_What to do_. Once the pictures are set aside, output all the records exactly.

_Data shown_.

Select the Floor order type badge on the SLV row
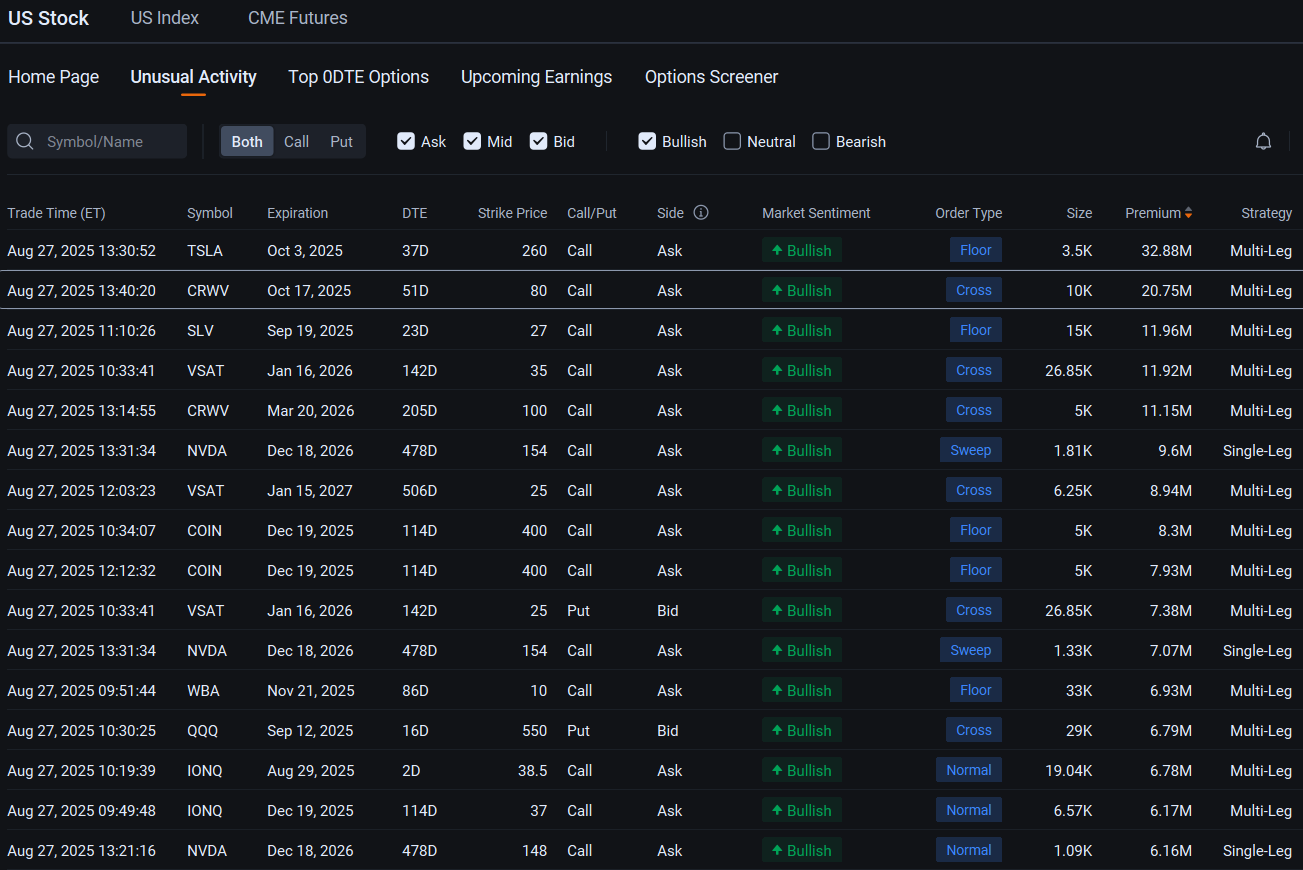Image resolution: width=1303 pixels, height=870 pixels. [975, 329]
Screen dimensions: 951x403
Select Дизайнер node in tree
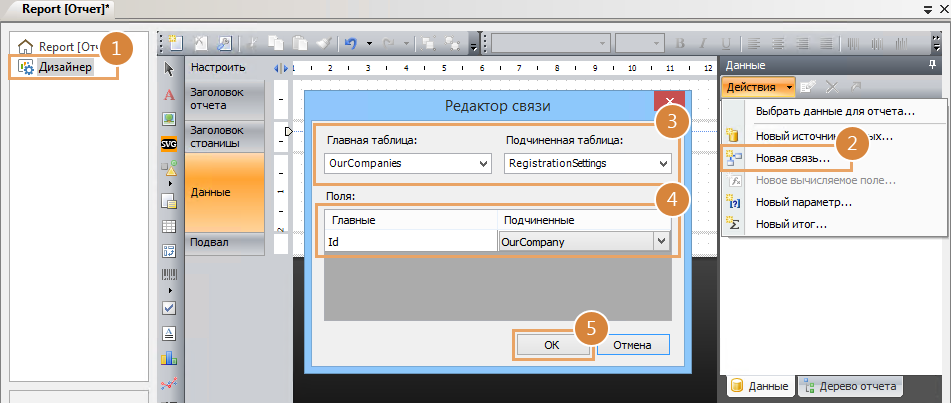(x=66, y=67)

_Written response_.
Select the Floor order type badge on the SLV row
Image resolution: width=1303 pixels, height=870 pixels. [975, 329]
Screen dimensions: 951x403
Select Дизайнер node in tree
(x=66, y=67)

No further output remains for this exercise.